Origem das diferenças
Para Crossley, esses resultados também podem influenciar ideias sobre a origem das diferenças entre homens e mulheres encontradas nas sociedades ao redor do mundo: “Tem gente que defende que essas diferenças de papéis sociais são resultado de diferenças biológicas e aqui mostramos que algumas das essas diferenças podem ser alteradas pelo ambiente social”.
Além de influenciar a forma de ver a origem das desigualdades, as autoras, em frase questionada por outras colegas que não participaram do estudo, afirmam na introdução de seu artigo que seus resultados “fornecem evidências iniciais para políticas de igualdade de gênero informada pela neurociência”.
Bruce Wexler, professor da Universidade de Yale, acredita que "o mais surpreendente teria sido se os pesquisadores não tivessem encontrado diferenças nos cérebros de homens e mulheres onde as mulheres têm empregos muito menos estimulantes intelectualmente, tiveram pouco acesso à educação ou não são incentivados a praticar atividade física”.
“Além disso, nesses países, eles são submetidos à violência, que já sabemos que pode afetar o volume cerebral, e os dados citados pelos autores mostrando mais depressão e outros problemas de saúde mental devem significar mudanças na função cerebral e em algum nível no estrutura do cérebro”, explica Wexler, que é autor do livro Cérebro e Cultura, no qual explora as sinergias entre a neuroplasticidade humana e o fato de que os humanos mudam seu ambiente que, por sua vez, muda seus cérebros.
Wexler questiona se a afirmação dos autores sobre o valor de seus resultados para a promoção de políticas de igualdade tem respaldo. Ele acredita que “embora as ressonâncias, por sua capacidade de medir o cérebro, possam impressionar algumas pessoas e induzi-las a agir, outras pessoas podem afirmar com razão que essa tecnologia não muda em nada a necessidade de enfrentar a desigualdade, que já se justifica "por muitas razões".

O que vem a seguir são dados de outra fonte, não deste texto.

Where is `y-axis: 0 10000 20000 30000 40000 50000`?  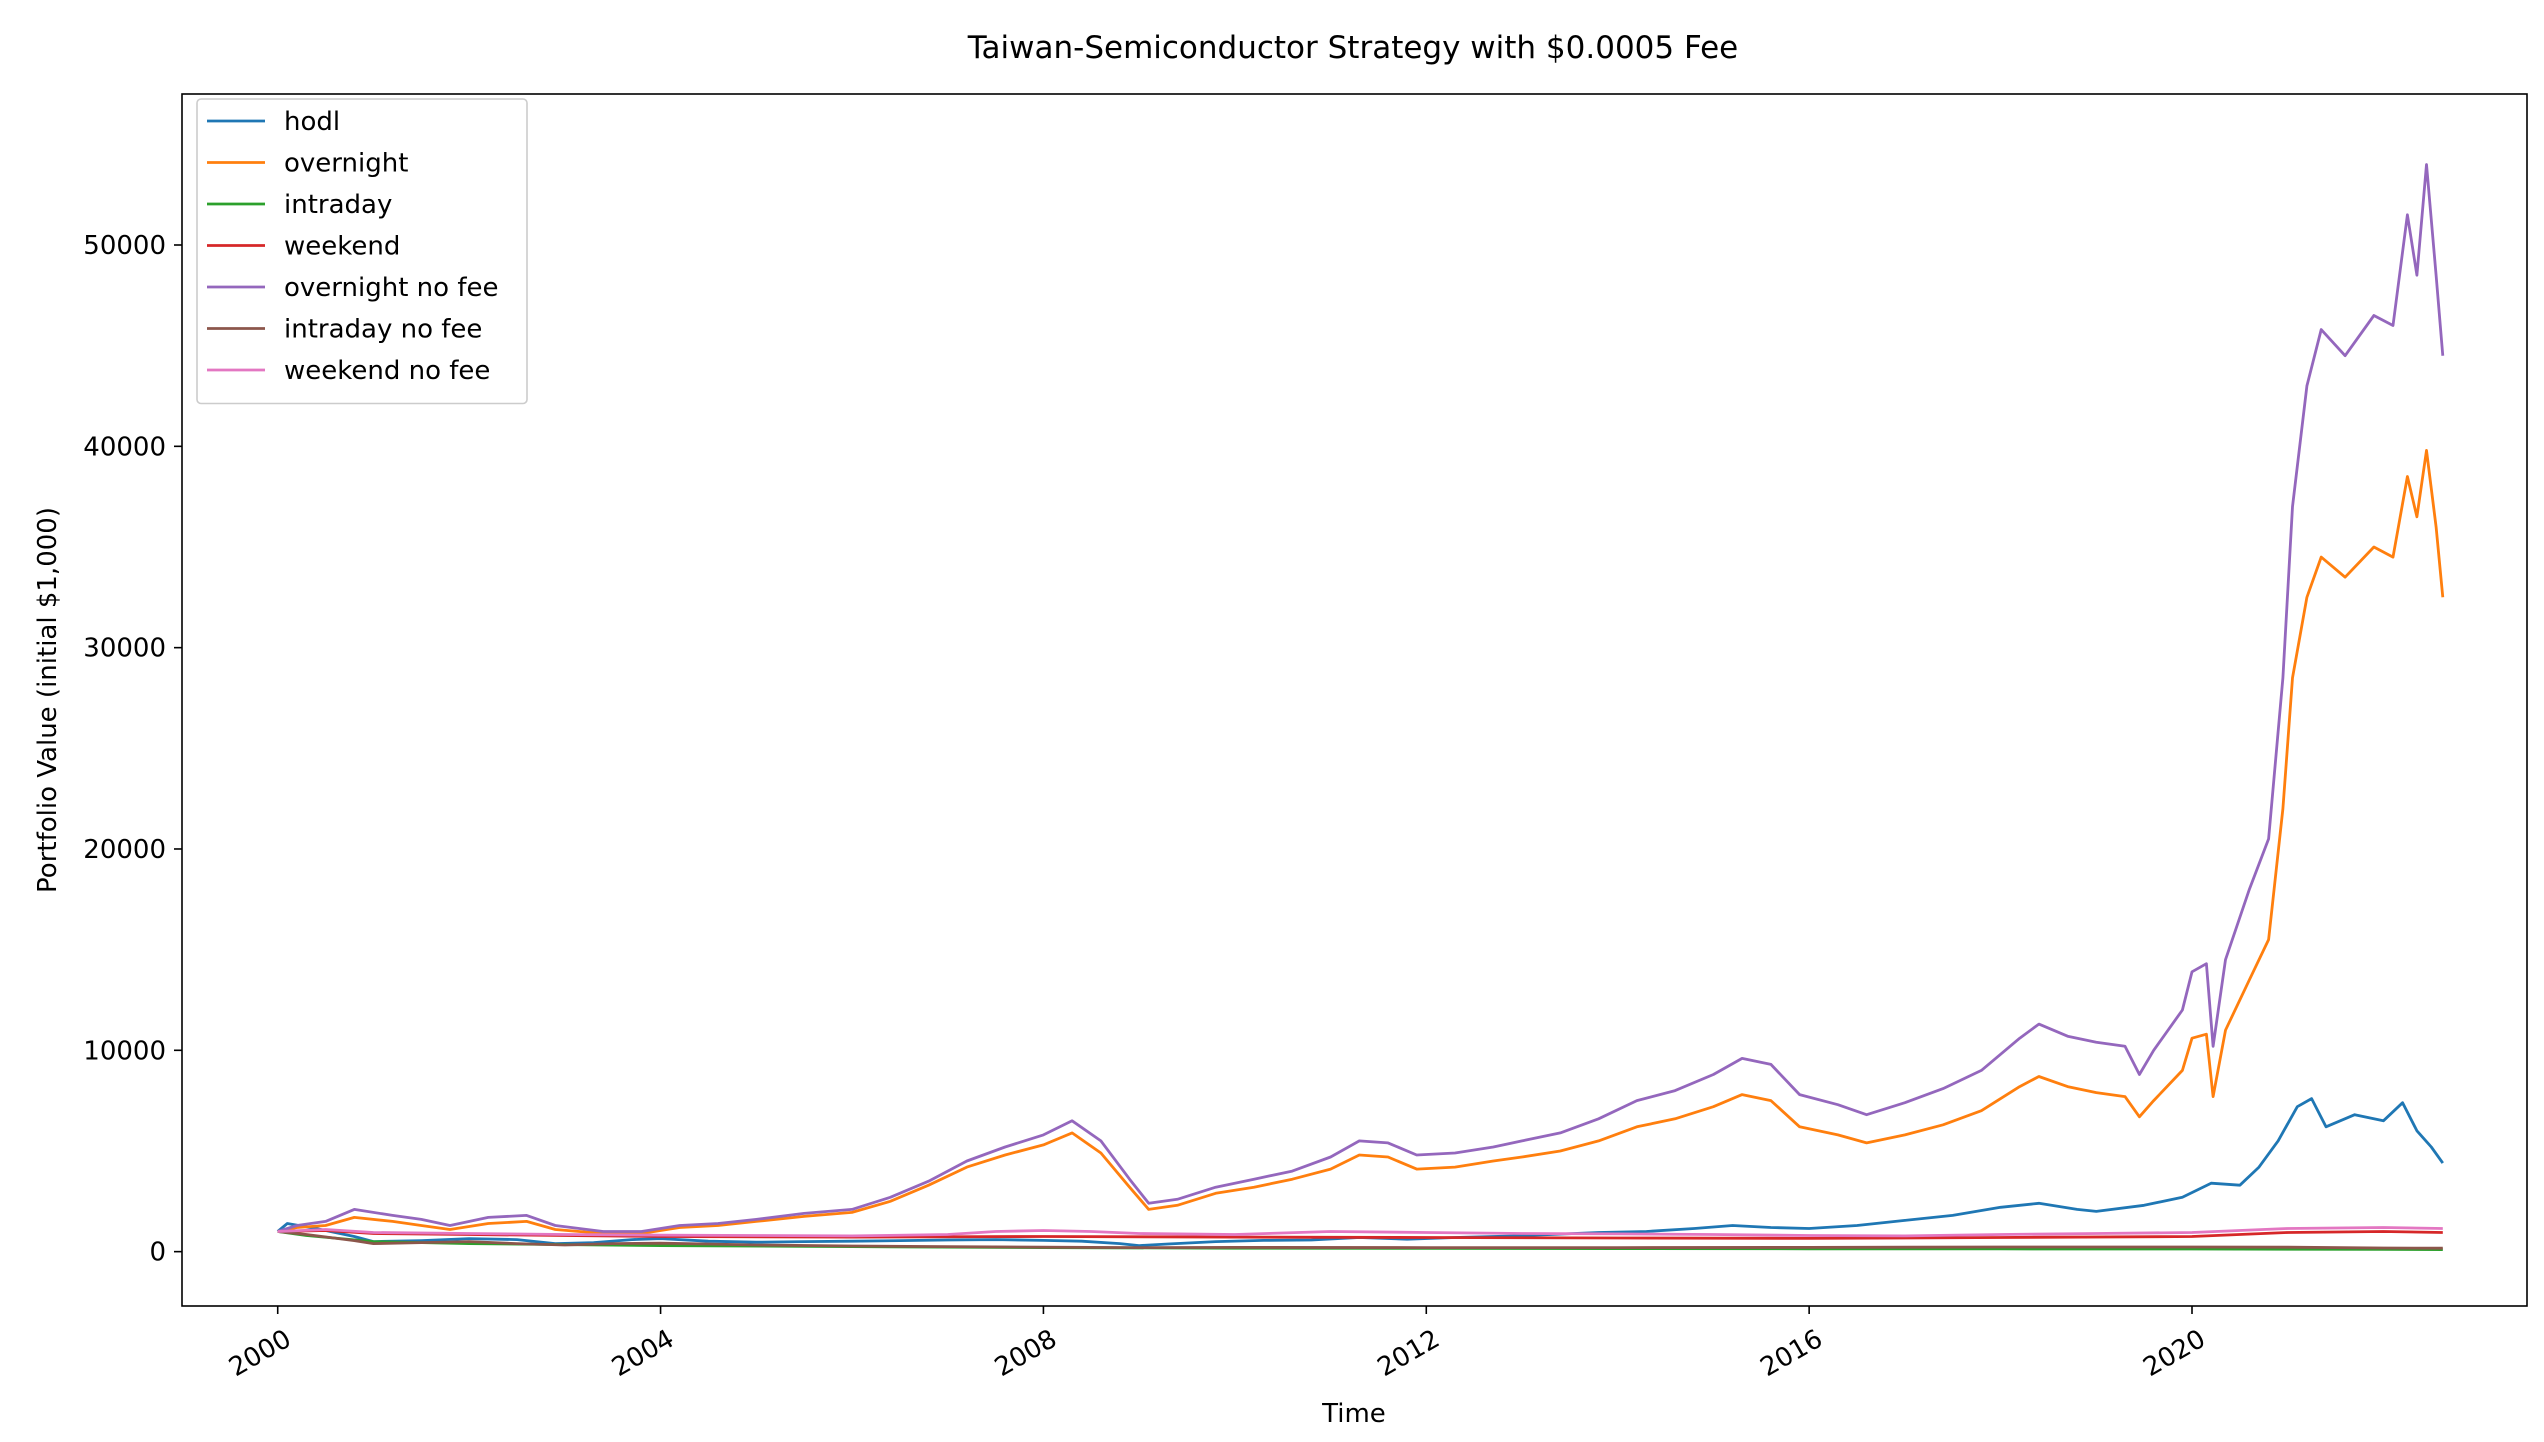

Em suma, o pesquisador é cético quanto à possibilidade de mudar a opinião de políticos ou do público com resultados como os deste estudo, apesar de seu mérito científico.0 María Ruz, diretora do Centro de Pesquisas Mente, Cérebro e Comportamento da Universidade de Granada, elogia que o estudo tenha incluído um grande número de participantes, mas acredita que a interpretação dos resultados não é fácil.
“Que uma maior ou menor espessura cortical esteja associada a algum tipo de dano não me parece correto”, afirma. "No hipocampo, sobre o qual eles falam na introdução, eles observaram variação de tamanho devido ao estresse, mas não observaram o efeito no hipocampo", explica ele. “Uma coisa que acho que eles fazem muito bem é deixar claro que o cérebro é plástico e muda com as variáveis socioculturais. Mas a associação entre regiões do cérebro e funções mentais é muito mais complexa do que as pessoas imaginam”, aponta. “As áreas que eles encontram foram associadas às funções que eles mencionam."
Apesar da importância de reconhecer como o cérebro explica o comportamento humano, os especialistas também advertem contra o uso de medidas aparentemente objetivas de um órgão – sobre o qual muito ainda é desconhecido – para tirar conclusões sociais ou políticas inescrupulosas. Os próprios autores apontam a necessidade de novos estudos, como alguns que olham para grupos humanos cujos níveis de desigualdade variaram ao longo do tempo para começar a entender as razões das diferenças observadas.